The mother is burrowed right now but when she comes out I'll take a picture of her.


----------



## Botar (Mar 29, 2005)

cryptly said:
			
		

> I'm guessing you must use some sort of database/spread sheet to keep track of that many T's.


Yes.  At the moment I have them on a spread sheet.  I've acquired Quickbooks POS, but I just haven't had the time to get it set up.

Botar


----------



## baboons24 (Mar 30, 2005)

very nice. i can't imagine how many hours you put in a day botar. i dream of having something like that, but maybe on a smaller scale. but did you think that you would be at the volume you are at now back when you first started selling t's? i want to breed a couple speciesbut i'm going to wait till i'm more experienced. i've only been keeping for 2 years now. i'm looking foward to ordering from you when i get some extra $. your highly regarded on the boards.      in awe   :worship:


----------



## Botar (Mar 30, 2005)

baboons24 said:
			
		

> very nice. i can't imagine how many hours you put in a day botar. i dream of having something like that, but maybe on a smaller scale. but did you think that you would be at the volume you are at now back when you first started selling t's? i want to breed a couple speciesbut i'm going to wait till i'm more experienced. i've only been keeping for 2 years now. i'm looking foward to ordering from you when i get some extra $. your highly regarded on the boards.      in awe   :worship:


I didn't know what to expect and things just kind of grew on their own.  At this size the business is somewhat like being a dairy farmer.  You never get a day off and the hours each day are very long.  However, since this is what I was doing in my free time before I retired, I don't mind doing it all day long now.
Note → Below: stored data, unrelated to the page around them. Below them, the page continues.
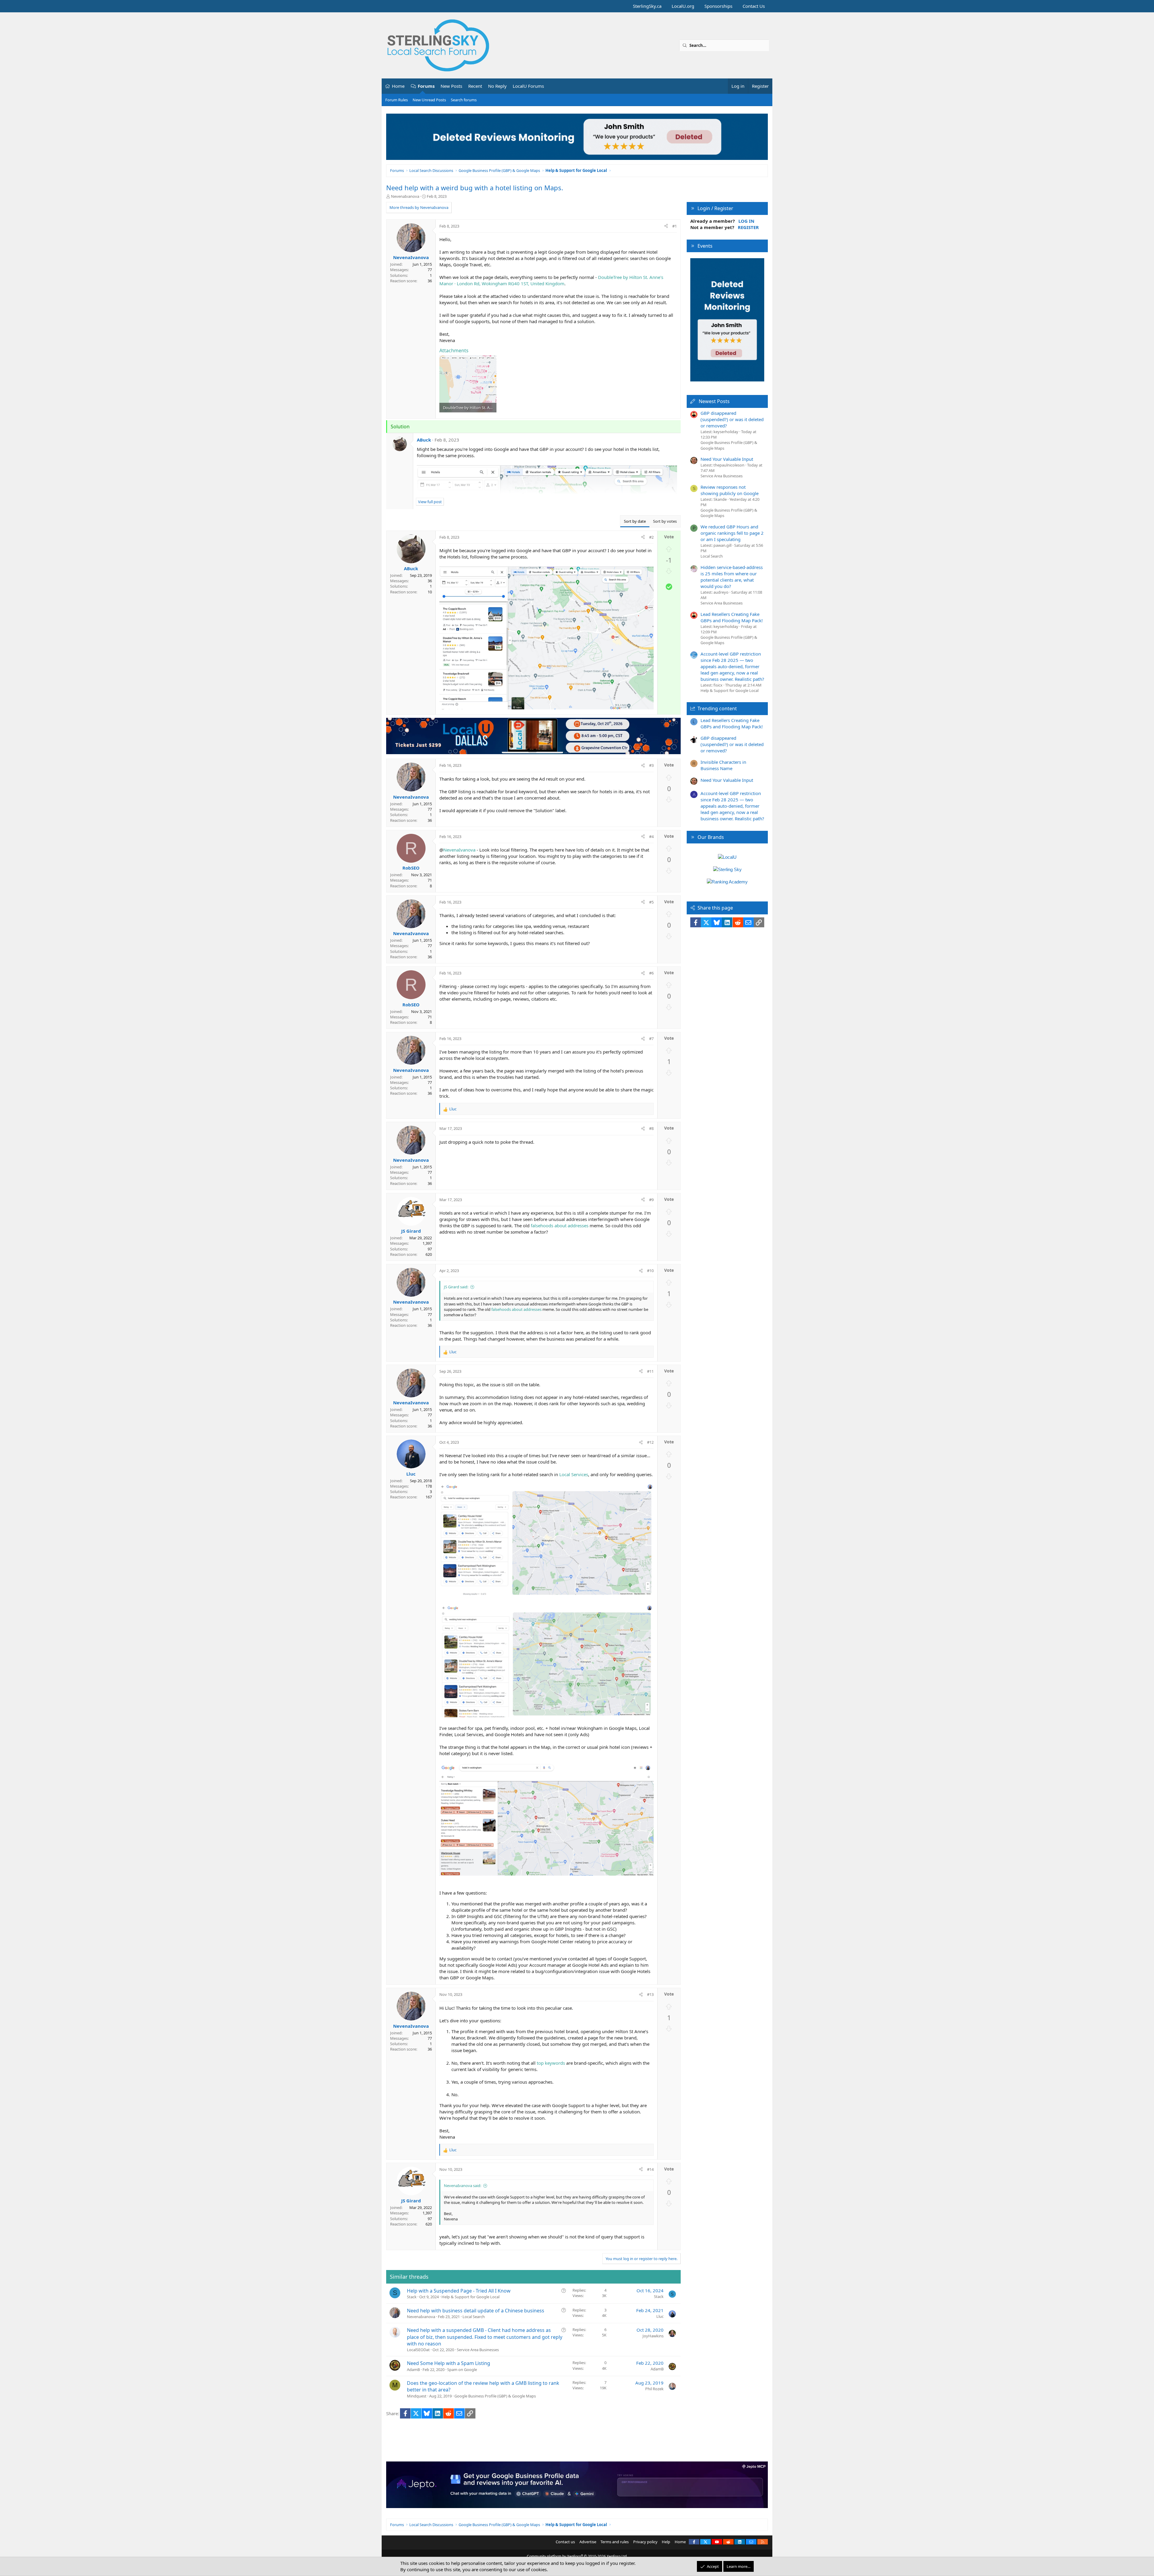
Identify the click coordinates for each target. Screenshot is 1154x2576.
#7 (651, 1038)
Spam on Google (462, 2369)
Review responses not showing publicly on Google (730, 490)
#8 (651, 1128)
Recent (475, 86)
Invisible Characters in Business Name (723, 765)
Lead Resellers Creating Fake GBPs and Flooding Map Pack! (732, 617)
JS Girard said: (456, 1287)
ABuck (424, 440)
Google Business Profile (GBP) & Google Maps (495, 2396)
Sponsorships (718, 6)
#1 (674, 226)
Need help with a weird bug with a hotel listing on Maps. (474, 187)
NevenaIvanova (405, 196)
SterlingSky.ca (647, 6)
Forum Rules (396, 99)
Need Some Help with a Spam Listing (448, 2363)
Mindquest (416, 2396)
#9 (651, 1199)
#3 (651, 765)
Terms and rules (614, 2541)
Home (398, 86)
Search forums (464, 99)
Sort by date (635, 521)
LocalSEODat (418, 2349)
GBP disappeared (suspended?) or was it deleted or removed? (732, 419)
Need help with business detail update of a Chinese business (475, 2310)
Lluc (660, 2316)
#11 (650, 1371)
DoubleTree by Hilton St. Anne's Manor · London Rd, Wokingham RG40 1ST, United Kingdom (551, 280)
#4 (651, 836)
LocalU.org (683, 6)
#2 (651, 537)
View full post (430, 501)
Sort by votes (665, 521)
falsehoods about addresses (559, 1225)
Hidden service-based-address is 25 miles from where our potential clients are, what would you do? (732, 576)
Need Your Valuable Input (727, 459)
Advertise (587, 2541)
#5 (651, 902)
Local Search (474, 2316)
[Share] (666, 226)
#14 (650, 2169)
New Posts (451, 86)
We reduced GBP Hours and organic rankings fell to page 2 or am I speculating (732, 533)
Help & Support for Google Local (470, 2296)
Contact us (565, 2541)
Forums (426, 86)
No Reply (497, 86)
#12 (650, 1442)
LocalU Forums (528, 86)
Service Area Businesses (478, 2349)
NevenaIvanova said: (462, 2185)
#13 (650, 1994)
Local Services (573, 1474)
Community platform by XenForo (577, 2556)
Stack (412, 2296)
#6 (651, 973)
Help (666, 2541)
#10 (650, 1270)
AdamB (413, 2369)
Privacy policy (645, 2541)
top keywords (551, 2063)
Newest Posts (714, 401)
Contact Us (754, 6)
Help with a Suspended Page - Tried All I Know (459, 2290)
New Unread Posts (429, 99)
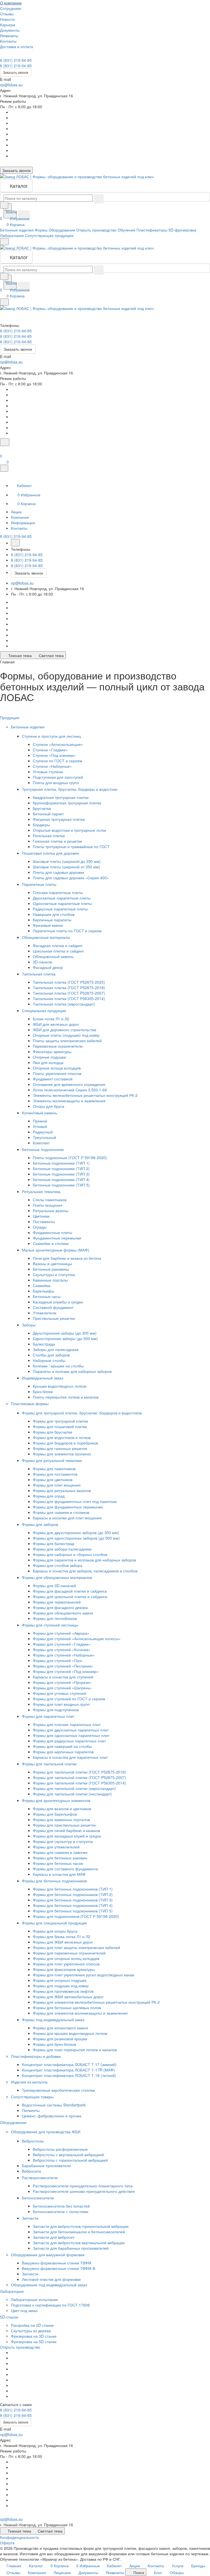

I think Madeline is planning on getting some pictures of the E. uatuman mom after school and posting them.  She didn't have time last night as I had her working in the sweat shop again... feeding A. genic's.  Thanks Madeline.

Botar


----------



## Rob1985 (Mar 30, 2005)

WOW!!!!!!!! now that is what is takes to run Botarby8s   My parents would not only hate me if I had my room like that, I am pretty sure they would murder me too!!! :?  :wall:  :}


----------



## jdcarrel (Mar 30, 2005)

the setup looks great.  Can't wait to visit and blow some money.


----------



## Madeline (Mar 30, 2005)

*Picture of E. uatuman mother*

Here is the picture of the mother of the E. uatuman sack. She hasn't molted since she made the sack.(I deleted the pic)


----------